Un château que le Roi vous a donné à tenir jusqu’à la mort.

C’est cela que je suis venu vous annoncer, Prouhèze, un devoir à la mesure de votre âme :

Il faut plutôt mourir que d’en rendre les clefs.

DOÑA PROUHÈZE

Mourir, dites-vous, Seigneur ?

DON PÉLAGE

Je savais avec ce mot que je trouverais l’oreille de votre cœur. – Mais vivre sera plus dur.

DOÑA PROUHÈZE

C’est à moi que le Roi donne ce château ?

DON PÉLAGE

C’est moi qui vous le donne en son nom.

DOÑA PROUHÈZE

Quel est-il ?

DON PÉLAGE

C’est Mogador en Afrique.

DOÑA PROUHÈZE

Cette place que Don Camille a conquise et qu’il tient actuellement ?

DON PÉLAGE

Oui, je me méfie de cet officier. Vous aurez à prendre sa place et le ferez votre lieutenant.

DOÑA PROUHÈZE

Vous ne viendrez pas avec moi ?

DON PÉLAGE

Je ne puis. Il me faut garder les places du Nord.

DOÑA PROUHÈZE

Que me donnerez-vous pour m’aider dans la tâche ?

DON PÉLAGE

Pas un homme et pas un sou.

DOÑA PROUHÈZE

Savez-vous ces choses que Don Camille m’a dites et que j’ai écoutées, la veille de son départ ?

DON PÉLAGE

Je puis les imaginer.

DOÑA PROUHÈZE

Combien de temps devrai-je garder votre château ?

DON PÉLAGE

Tout le temps qu’il faudra.

DOÑA PROUHÈZE

Avez-vous une telle confiance en moi ?

DON PÉLAGE

Oui.

DOÑA PROUHÈZE

Je suis une femme. C’est moi qui devrai garder cette place perdue entre la mer et le sable ?

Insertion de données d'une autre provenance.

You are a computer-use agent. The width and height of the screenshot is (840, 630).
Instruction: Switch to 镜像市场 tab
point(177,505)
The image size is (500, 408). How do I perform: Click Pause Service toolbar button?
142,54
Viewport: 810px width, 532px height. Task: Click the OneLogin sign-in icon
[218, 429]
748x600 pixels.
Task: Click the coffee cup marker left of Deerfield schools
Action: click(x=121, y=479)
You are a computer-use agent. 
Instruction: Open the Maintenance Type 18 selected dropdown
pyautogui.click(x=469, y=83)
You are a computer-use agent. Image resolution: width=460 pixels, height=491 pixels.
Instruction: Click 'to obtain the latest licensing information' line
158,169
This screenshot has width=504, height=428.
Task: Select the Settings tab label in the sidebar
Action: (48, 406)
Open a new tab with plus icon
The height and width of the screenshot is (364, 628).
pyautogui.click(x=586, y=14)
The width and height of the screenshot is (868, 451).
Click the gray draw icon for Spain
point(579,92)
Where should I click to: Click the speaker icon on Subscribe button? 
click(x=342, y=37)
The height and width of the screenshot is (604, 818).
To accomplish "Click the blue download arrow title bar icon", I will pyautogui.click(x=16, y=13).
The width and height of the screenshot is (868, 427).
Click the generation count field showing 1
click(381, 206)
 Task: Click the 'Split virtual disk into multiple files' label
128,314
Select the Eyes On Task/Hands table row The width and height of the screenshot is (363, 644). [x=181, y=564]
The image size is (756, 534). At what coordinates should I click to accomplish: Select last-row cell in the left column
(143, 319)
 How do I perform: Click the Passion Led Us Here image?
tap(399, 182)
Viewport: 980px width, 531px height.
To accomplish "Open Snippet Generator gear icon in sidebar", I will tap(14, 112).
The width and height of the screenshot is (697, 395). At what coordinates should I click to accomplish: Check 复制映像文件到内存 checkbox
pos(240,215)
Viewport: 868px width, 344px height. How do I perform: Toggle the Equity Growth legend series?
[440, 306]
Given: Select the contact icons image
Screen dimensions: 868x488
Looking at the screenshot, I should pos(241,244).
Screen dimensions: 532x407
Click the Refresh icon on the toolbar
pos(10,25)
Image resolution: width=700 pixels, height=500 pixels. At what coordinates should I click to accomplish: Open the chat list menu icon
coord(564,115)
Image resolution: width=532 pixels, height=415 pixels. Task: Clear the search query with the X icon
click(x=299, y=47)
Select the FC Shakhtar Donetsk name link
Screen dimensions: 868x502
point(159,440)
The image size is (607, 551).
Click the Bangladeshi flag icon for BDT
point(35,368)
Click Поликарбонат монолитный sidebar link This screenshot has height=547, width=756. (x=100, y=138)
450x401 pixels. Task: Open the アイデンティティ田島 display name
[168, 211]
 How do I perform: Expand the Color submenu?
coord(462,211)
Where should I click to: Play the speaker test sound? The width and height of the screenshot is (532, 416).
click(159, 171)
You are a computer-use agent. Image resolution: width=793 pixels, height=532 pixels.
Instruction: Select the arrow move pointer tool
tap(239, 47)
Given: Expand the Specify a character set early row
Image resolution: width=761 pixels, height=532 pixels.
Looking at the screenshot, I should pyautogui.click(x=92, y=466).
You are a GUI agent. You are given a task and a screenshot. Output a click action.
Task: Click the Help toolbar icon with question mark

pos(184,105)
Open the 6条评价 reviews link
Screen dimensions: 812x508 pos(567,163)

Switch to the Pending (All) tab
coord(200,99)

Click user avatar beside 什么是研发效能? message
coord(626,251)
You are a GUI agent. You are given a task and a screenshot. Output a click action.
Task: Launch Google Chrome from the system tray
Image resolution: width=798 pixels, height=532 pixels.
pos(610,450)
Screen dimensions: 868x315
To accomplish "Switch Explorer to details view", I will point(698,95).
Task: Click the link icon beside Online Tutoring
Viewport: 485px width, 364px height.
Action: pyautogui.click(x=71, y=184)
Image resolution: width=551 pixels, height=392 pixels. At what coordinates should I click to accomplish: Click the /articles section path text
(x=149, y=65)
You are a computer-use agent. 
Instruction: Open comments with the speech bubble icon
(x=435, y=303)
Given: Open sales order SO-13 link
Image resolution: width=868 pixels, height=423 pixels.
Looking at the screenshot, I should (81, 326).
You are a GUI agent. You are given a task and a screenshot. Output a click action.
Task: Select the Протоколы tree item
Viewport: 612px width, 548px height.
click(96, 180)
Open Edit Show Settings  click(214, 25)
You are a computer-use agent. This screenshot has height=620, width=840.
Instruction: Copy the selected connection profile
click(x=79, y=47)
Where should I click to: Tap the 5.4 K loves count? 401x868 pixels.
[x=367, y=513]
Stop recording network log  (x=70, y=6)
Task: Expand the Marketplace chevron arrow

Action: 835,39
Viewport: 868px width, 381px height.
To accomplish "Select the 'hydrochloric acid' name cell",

Et cela aux côtés d’un traître qui n’a désir que de vous outrager ?

DON PÉLAGE

Je n’ai personne d’autre.

DOÑA PROUHÈZE

Je ne puis accepter cette tâche.

DON PÉLAGE

Je sais que vous l’avez déjà acceptée.

DOÑA PROUHÈZE

Laissez-moi le temps de réfléchir.

DON PÉLAGE

Les chevaux sont prêts. Debout ! Allez mettre un autre costume.